● 引用文:
▶

いいですね。↑の考えには大賛成です。15年以上前、マレーシアやインドネシアにはちょくちょく行っていたので、インフォーマルセクターの利用体験も数多くあります。そこでは消費者としての眼力が試されるので、それはそれで結構大変でした。汚そうな屋台で食べたらやっぱり下痢したとか、安物を高く売られたとか、いろいろありました。

それでも、規制で新規参入を妨げている日本よりは、確かに活力のある社会になりそうだと感じました。むらおこし業界では、保健所の食品製造の許可制度や旅館業の許可制度がどれほど起業を妨げているかわかりません。飲食店も旅館も、許可を取るのは選択制でいいんですがね。その代わり、保健所の許可を持つかどうかは明示して、どちらを選ぶかは市場に任せるということで。

賞味期限を盲信して、まだ食べられるモノを捨てるようなお利口な消費者は保健所のお墨付きだけ見ていればいいでしょう。

農業の新規参入に対しては、農地の転用を原則禁止(今のようなゆるゆるではなくて)という条件をつけて、どんどん認めたいです。

いや~!!

インフォーマルセクターですか?難しいことは、わかりませんが、杉の屋台で起業化をサポートできればと考えていまして、今ホームページを作成中です。

考えることが妙に一致して怖いです。

いま、杉の屋台を売り出していますが、先日、田中様と一緒になった大阪での杉談義で別の方に名刺を渡したところ、1台売れました。

大阪の大学でのご注文ですが「毎度あり!!」って感じですが、多分、起業を考えている方には、十分サポートできるのではないかと考えています。

農産物や魚貝類を自分の店先に並べて販売することは、産直市場よりゲリラ的で本物の市場を実感できると思います。

でも、今回は、名刺だけで売れたということに感動しています。

杉屋台、売れましたか! たしかに「これって、大学祭の模擬店にいいよね」と話していた記憶があります(笑)。

本当に屋台がどんどん売れて、それが利用できる環境にあれば、それで起業する人が増え、同時に木材需要が増える、という一石二鳥が狙えるんですが。

木の鳥居にしても木の屋台にしても、まさにアイデア勝負です。爆発的に売れなくても、海杉さんのふところを温めるには十分だから、こうしたアイデア起業をどんどん展開してほしいです。

そして、行政も、こうした小規模ビジネスの規制を見直してほしい。農家民宿も、農家レストランも、かなり阻害されていますからね。また消費者も、自己責任について考えないといけないでしょう。

◀

● 演習用データ:
▶

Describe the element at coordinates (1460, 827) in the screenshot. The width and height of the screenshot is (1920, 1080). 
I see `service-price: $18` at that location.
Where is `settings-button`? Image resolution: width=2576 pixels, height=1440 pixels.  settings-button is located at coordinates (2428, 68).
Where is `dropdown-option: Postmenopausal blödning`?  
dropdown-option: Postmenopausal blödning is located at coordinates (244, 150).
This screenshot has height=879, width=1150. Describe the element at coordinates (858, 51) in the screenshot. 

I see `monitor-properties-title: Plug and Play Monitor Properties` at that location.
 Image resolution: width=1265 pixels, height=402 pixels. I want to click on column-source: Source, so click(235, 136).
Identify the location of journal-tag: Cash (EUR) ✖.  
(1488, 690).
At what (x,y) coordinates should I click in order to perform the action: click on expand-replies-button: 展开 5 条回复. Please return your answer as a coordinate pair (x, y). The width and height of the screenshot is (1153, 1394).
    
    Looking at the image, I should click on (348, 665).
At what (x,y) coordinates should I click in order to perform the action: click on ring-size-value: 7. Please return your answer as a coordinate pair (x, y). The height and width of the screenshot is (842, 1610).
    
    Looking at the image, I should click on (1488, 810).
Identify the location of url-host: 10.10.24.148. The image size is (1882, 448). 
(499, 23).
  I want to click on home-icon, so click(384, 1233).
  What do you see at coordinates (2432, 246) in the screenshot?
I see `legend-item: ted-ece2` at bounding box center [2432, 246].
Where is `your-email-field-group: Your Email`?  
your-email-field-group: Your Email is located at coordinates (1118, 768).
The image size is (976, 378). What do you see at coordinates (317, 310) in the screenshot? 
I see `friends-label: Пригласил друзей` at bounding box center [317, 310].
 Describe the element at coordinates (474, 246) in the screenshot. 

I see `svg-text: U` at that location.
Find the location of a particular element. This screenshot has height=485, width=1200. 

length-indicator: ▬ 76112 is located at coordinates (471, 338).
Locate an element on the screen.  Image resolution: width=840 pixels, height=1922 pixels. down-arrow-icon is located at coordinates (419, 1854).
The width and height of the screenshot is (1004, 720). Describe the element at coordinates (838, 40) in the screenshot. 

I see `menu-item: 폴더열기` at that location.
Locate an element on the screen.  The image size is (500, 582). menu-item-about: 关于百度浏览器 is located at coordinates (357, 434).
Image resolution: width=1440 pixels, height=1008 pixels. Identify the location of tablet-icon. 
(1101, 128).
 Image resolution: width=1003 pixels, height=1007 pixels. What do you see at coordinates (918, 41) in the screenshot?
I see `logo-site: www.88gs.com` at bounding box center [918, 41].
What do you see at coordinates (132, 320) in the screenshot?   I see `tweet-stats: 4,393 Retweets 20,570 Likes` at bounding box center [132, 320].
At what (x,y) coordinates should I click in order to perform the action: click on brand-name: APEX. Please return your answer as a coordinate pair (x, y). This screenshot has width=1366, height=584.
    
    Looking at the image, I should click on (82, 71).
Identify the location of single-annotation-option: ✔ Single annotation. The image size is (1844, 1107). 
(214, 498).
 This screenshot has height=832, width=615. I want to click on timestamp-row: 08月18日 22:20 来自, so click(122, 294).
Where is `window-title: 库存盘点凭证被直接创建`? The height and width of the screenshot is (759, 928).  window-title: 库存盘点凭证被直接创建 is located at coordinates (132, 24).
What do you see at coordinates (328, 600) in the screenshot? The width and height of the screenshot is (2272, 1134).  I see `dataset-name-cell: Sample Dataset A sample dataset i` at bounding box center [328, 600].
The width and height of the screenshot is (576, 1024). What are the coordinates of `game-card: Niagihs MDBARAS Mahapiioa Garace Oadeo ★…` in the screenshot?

◀

● 依頼 A: 引用文によると、杉の屋台はどのようにして1台売れましたか。
● 依頼 B: 行のうち、「is (842, 1610).」を含む行から「I want to click on home-icon, so」を含む行までをすべて、「ring-size-value」を「band-size-value」に書き換えて示してください。それ以外は変えないでください。
引用文と行は、それぞれ独立した別々の資料です。

● 解答 A: 大阪での杉談義で、別の方に名刺を渡したことで売れました。

● 解答 B:
At what (x,y) coordinates should I click in order to perform the action: click on band-size-value: 7. Please return your answer as a coordinate pair (x, y). The height and width of the screenshot is (842, 1610).
    
    Looking at the image, I should click on (1488, 810).
Identify the location of url-host: 10.10.24.148. The image size is (1882, 448). 
(499, 23).
  I want to click on home-icon, so click(384, 1233).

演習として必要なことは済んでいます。